Check your radiator cap, your timing not to advanced, nothing stopping clean air (bull lights etc) is it an auto? 
Mate there's not much else if the radiator is clean and the thermostate is working

Good luck

Macca


----------



## romper_stomper (Feb 14, 2007)

off the subject a bit i have a 1951 pontiac inline 6 and gearbox with 9000 miles on it. any one know what sort of price something like that would be worth if any


----------



## mrmikk (Feb 14, 2007)

Try ditching the thermostat


----------



## Adam (Feb 14, 2007)

romper stomper, that pontiac engine would be of good value for someone looking for it, try some pontiac car clubs. What did you take it of? What did you put in it's place?
Mike, taking the thermostat out is only a mask for some other problem and on a gas engine it will take a long time to heat up. Not a good idea in my opinion.


----------



## spilota_variegata (Feb 14, 2007)

Mike, what have you got it in? I had the same problem a few years ago when I put a 302 into a cortina. Had a custom radiator, thermo fans, you name it but it still got hot when I sat around. There simply was not enough room under the bonnet to dissipate the heat.


----------



## GSXR_Boy (Feb 14, 2007)

So it is actually overheating ie water over flowing etc etc or is the gauge just reading high?
If you have changed everything maybe it is just the gauge.
Is the motor standard?Maybe they have bored it out to far and it has gone through to the water jackets.
Or as spilota said what is it in?I had the same problem as him with a v8 Cortina ( ran 11.3 when running properly)


----------



## mrmikk (Feb 14, 2007)

Adam said:


> Mike, taking the thermostat out is only a mask for some other problem and on a gas engine it will take a long time to heat up. Not a good idea in my opinion.


 
I can only comment from my experience with V8 engines running on real fuel, not LPG. Removing the thermostat is not that uncommon in an engine that has been modified beyond stock specs


----------



## mike72 (Feb 16, 2007)

Its a stock 302 in an XE fairmont, there is plenty of room under the hood so air movement is probably not the problem. the motor origionally came from a old F100. I put in an accurate mechanical guage and it reads at about 70 - 80 normal running temp, gets up to about 95 sitting in traffic. the problem is i don't know what these numbers mean, is that too hot ot is it ok?
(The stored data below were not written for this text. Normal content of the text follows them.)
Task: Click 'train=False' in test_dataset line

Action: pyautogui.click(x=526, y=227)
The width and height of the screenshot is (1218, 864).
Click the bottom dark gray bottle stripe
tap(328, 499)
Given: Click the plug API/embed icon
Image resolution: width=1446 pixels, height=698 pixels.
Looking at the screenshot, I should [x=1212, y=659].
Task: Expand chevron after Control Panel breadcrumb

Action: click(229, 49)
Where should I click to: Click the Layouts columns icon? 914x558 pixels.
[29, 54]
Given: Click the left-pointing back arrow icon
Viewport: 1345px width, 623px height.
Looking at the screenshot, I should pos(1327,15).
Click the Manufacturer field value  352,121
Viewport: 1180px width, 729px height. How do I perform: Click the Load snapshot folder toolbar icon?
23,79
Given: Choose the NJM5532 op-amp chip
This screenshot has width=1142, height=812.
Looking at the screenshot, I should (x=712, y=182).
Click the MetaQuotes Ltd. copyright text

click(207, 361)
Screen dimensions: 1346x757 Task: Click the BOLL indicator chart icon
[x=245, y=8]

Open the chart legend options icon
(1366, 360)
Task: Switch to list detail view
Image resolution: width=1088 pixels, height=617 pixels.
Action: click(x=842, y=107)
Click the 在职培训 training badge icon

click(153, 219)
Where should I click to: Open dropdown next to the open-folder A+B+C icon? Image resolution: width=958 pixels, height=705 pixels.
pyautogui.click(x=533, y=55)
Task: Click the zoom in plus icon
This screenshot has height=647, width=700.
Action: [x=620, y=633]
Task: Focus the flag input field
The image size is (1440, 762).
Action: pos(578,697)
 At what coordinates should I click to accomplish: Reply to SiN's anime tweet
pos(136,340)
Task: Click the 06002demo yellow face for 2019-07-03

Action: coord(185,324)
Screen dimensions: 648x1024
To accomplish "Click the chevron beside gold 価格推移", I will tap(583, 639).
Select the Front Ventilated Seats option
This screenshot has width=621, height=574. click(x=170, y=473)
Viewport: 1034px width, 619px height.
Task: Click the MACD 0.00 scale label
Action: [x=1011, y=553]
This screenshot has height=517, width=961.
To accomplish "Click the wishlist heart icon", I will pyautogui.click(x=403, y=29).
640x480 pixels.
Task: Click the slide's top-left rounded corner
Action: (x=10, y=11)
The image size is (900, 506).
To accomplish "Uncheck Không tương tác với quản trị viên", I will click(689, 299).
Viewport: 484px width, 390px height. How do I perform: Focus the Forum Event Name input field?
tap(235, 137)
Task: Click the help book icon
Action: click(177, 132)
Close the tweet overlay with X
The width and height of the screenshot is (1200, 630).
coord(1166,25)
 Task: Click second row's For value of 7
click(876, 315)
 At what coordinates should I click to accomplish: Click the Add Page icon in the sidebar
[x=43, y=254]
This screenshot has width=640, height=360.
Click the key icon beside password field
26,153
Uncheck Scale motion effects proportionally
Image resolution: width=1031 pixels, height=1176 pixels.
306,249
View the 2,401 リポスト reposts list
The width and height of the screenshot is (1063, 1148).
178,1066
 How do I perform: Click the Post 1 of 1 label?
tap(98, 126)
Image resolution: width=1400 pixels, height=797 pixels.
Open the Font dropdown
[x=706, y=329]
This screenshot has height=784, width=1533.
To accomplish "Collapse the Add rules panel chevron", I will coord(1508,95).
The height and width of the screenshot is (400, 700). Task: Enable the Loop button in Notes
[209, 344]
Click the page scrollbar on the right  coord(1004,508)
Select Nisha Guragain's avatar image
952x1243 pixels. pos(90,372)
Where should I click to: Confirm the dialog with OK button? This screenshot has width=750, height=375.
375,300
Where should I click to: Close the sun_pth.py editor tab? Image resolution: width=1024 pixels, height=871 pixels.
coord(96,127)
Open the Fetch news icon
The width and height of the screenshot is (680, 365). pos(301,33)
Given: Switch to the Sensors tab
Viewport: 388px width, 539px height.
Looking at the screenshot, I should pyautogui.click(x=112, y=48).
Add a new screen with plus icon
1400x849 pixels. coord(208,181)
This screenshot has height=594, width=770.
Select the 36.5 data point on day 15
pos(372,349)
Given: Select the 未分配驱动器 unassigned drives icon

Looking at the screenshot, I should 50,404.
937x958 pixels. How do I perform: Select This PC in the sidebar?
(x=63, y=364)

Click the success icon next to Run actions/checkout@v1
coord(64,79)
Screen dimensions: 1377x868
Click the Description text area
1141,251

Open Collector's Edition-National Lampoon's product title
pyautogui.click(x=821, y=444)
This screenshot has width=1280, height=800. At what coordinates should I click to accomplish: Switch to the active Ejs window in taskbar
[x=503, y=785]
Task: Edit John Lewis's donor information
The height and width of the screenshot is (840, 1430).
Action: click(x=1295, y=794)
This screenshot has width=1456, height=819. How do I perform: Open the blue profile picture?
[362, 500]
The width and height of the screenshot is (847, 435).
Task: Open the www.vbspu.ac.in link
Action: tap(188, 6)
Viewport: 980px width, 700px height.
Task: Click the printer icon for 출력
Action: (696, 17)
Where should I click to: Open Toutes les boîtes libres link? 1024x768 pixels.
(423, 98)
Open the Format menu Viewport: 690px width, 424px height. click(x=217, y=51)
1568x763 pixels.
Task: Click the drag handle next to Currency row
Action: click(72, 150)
I have also noticed that there does not seem to be much movement in the raditor when running, there are no blockages in the system im am sure of that, maybe the water pump is on the brink? I just had the mixture and timing set 2 weeks ago so i don't think that would be the problem. When i was only running a 2 core radiator in the system i ran it withough the thermostadt, however seeing as thoes motors anly came with a 2 core stock a 3 core should be more than enough.


----------



## waruikazi (Feb 16, 2007)

Nah mate 95 isn't too bad while sitting, my racer used to idle at about that and get right upto 115 while going full tilt and never had a mechanical problem because of it. You don't have a desert cooler radiator in it do you? They are the worst 3core radiator on the market without exception. You might want to try putting in a std thermostat back in, the racing and high flow ones are good if your going flat out all the time. If your not they don't hold the water in the radiator long enough for it to cool down sufficiently. Also look for any leaks in hoses etc. if you lose pressure your temp will go up. But seriously 80 to 95 degrees is not that bad.


----------



## mike72 (Feb 16, 2007)

Its got a brand new "Adrad" radiator in it, what sort of rep do thoes ones have? Is there any easy way of telling if the water pump isnt working to its best ability without taking the thing out and having a look?


----------



## waruikazi (Feb 16, 2007)

Nah not really, you will have to pull it off i think. I've never heard of adrad radiators... unless they are a reco type?


----------